2. Use "Discovery-Only" Scans to Identify Hotspots
Before running a full sensitive data scan on thousands of large mailboxes, run a Discovery Scan ("Data Types" unchecked).
- Why: This enables you to see which mailboxes are the largest and which folders contain the most items without the overhead of deep content analysis.
- Action: Use the results to identify "problem" mailboxes that might need to be moved to a dedicated, off-hours scan group.
3. Leverage Folder GUIDs for Targeted Scanning
If you know that sensitive data is likely stored in specific areas (for example, "Finance" or "HR" folders), use the "Search Selected Outlook Folders" option with GUIDs.
- Why: Instead of scanning a 100 GB mailbox, the Agent can jump directly to the 2 GB folder that actually matters. This reduces scan time from hours to minutes.
4. Exclude "Noise" Folders
Large mailboxes are often inflated by folders that rarely contain actionable sensitive data. Use the Exclude options in the wizard for:
- Deleted Items / Dumpster: Unless required for legal reasons, excluding these can significantly reduce the item count.

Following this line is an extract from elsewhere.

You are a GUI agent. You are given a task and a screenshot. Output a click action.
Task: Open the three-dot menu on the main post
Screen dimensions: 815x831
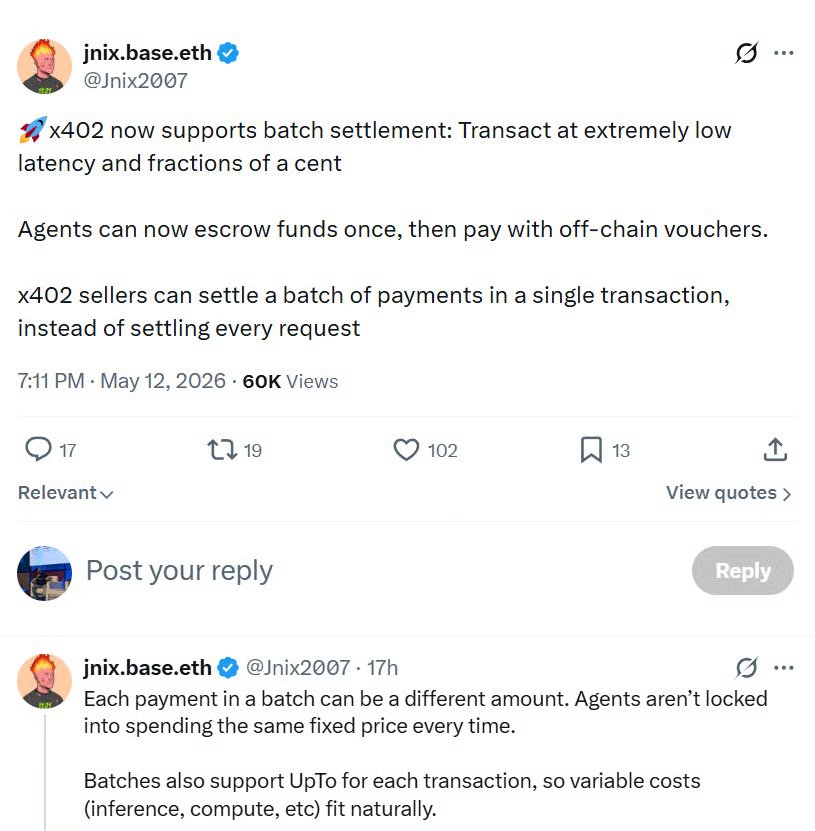pos(783,53)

- Junk Email: High volume, low value.
- RSS Feeds / Sync Issues: These folders often contain thousands of small system messages that slow down the MAPI crawler.
5. Manage Attachment Scanning
Attachments are the primary cause of "slow" email scans.
- Limit by Size: Configure the policy to skip attachments larger than a certain size (for example, 20 MB). Large attachments often contain video or encrypted installers that Spirion cannot scan anyway.
- Limit by Type: Exclude known "safe" or "unscannable" extensions (for example,
.exe,.zip,.mp4) to keep the agent focused on documents and spreadsheets.
6. Throttle the Scan (CPU and Network)
For large mailboxes, the Agent is active for a longer duration.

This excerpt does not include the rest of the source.